The City watchdog has fined credit card insurer CPP £10.5 million for the widespread mis-selling of insurance products.
The Financial Services Authority (FSA) said the penalty was the joint largest retail fine it has handed down, and CPP has also agreed to pay redress and estimates that around £14.5m will need to be paid to affected customers, “but this could change depending on how many customers respond to CPP’s contact exercise”.
CPP has estimated that the total costs of the FSA’s investigation will be £33.4m, which includes the fine, redress and the costs associated with the investigation.
The FSA said it found widespread mis-selling of CPP’s two main UK products between January 2005 and March 2011, the firm failed to treat its customers fairly and did not provide clear information to its customers.

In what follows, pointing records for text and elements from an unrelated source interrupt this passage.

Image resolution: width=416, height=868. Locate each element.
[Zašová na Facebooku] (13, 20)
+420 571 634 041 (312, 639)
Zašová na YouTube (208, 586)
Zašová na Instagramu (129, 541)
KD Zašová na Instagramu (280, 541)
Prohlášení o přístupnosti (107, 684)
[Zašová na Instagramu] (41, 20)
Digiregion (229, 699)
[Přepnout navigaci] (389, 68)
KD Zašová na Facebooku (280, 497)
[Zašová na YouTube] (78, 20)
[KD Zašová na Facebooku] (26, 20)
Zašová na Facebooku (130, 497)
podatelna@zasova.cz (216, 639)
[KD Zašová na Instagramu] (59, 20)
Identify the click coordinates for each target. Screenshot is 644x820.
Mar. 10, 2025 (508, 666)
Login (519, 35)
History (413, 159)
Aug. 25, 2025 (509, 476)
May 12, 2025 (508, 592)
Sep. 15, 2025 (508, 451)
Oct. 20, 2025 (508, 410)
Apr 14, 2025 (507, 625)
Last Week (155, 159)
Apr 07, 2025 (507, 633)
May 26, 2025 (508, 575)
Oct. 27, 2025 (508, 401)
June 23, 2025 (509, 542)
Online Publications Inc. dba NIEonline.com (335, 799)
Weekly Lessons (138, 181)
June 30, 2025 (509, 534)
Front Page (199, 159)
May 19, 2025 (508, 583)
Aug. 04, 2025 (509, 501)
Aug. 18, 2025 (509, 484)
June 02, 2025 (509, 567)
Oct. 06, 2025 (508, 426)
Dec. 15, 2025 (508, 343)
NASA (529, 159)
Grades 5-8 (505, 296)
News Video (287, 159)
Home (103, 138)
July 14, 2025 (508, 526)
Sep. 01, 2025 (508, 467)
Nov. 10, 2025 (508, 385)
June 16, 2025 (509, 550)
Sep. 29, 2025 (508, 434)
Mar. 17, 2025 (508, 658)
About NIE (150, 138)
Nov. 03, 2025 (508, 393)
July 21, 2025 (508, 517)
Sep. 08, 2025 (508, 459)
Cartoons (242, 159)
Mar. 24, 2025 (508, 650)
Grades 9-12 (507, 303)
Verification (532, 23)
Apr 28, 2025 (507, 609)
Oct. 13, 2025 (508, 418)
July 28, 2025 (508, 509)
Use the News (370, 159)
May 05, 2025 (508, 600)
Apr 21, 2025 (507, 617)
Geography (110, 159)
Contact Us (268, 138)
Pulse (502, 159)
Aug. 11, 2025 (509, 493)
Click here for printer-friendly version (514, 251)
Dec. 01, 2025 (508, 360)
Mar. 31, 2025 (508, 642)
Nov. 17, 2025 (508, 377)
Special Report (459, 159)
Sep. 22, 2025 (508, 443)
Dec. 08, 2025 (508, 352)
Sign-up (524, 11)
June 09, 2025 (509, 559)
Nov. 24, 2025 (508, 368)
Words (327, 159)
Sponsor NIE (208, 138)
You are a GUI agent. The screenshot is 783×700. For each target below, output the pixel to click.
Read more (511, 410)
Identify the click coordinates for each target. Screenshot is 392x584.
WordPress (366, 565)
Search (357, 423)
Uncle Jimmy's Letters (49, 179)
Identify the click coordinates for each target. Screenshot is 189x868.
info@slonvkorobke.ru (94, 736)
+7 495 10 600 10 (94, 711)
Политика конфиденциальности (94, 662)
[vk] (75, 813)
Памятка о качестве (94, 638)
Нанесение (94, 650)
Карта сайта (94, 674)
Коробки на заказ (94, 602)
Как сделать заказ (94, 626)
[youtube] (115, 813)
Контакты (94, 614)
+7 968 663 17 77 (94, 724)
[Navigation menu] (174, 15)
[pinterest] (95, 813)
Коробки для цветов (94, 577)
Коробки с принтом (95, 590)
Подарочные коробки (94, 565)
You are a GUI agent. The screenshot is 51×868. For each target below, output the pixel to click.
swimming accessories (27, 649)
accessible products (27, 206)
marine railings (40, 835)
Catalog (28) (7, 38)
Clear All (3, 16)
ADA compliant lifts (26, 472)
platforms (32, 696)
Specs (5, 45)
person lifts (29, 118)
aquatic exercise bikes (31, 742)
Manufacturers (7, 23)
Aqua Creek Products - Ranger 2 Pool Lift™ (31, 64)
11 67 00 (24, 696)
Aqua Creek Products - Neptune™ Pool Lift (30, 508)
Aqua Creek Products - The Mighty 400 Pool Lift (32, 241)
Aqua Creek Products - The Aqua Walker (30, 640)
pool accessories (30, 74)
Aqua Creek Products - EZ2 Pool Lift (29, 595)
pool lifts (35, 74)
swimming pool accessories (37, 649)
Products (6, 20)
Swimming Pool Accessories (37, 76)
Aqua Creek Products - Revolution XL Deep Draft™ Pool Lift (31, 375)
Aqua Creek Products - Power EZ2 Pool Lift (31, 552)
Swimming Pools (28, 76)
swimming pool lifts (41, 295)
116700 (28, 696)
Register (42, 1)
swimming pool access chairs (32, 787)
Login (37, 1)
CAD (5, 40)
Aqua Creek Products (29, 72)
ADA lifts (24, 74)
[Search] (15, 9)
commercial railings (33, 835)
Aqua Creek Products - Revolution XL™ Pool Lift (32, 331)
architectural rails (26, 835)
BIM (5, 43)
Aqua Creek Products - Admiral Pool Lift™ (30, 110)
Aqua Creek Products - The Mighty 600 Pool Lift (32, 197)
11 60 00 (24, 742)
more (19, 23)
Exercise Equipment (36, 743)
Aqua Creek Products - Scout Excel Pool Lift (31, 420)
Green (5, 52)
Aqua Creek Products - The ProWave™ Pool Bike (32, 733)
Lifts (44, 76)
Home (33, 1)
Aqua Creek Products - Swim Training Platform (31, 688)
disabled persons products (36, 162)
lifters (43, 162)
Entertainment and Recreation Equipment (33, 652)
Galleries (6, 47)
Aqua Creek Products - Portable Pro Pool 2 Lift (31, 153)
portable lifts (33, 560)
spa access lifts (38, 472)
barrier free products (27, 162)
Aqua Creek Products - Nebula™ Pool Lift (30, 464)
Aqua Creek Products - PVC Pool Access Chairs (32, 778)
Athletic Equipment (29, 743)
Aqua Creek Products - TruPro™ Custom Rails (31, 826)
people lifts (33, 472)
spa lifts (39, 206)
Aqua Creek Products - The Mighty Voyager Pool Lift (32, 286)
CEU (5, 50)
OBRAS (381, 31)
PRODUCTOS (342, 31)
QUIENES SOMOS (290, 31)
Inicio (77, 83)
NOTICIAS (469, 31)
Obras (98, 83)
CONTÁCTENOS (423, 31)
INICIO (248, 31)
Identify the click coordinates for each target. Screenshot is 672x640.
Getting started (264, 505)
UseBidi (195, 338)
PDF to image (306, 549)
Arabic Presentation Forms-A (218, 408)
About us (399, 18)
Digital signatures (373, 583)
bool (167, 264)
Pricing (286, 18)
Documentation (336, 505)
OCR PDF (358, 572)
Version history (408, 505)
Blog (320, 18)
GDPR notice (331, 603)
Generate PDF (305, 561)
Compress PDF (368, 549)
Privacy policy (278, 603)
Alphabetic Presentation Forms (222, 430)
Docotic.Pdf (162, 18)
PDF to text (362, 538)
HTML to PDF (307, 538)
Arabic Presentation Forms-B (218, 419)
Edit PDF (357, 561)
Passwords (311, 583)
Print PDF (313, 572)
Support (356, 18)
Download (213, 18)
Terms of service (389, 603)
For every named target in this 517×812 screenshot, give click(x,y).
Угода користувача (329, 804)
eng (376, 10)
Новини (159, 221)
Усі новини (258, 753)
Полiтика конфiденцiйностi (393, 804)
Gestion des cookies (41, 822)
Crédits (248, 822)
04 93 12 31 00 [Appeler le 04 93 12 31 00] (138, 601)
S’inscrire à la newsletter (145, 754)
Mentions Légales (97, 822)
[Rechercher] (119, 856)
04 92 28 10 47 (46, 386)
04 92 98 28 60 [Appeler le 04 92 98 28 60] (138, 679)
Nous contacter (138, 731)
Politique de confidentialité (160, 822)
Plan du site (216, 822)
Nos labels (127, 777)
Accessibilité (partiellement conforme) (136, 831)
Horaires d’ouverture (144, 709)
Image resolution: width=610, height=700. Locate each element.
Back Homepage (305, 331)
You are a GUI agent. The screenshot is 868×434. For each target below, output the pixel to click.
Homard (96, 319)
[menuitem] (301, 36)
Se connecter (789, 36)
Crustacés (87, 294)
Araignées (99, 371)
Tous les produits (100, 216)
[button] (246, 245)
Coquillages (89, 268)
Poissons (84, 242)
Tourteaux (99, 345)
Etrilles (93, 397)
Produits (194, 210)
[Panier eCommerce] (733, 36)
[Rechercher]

It said CPP sold its Card Protection product by emphasising that customers would benefit from up to £100,000 worth of insurance cover, when this was not needed because customers were already covered by their banks. The firm also overstated the risks and consequences of identity theft during sales of its Identity Protection product.
Tracey McDermott, the FSA’s director of enforcement and financial crime, said: “This is a serious case, one that has warranted our joint largest retail conduct fine and generated a sizeable bill for consumer redress.”
CPP chief executive Paul Stobart said: “We are deeply sorry for the errors and wrongdoings of the past and are paying a heavy penalty through what is a large fine.”
Today’s fine matches the £10.5m penalty handed to HSBC in December 2011 after one of the bank’s subsidiaries provided inappropriate investment advice to elderly customers.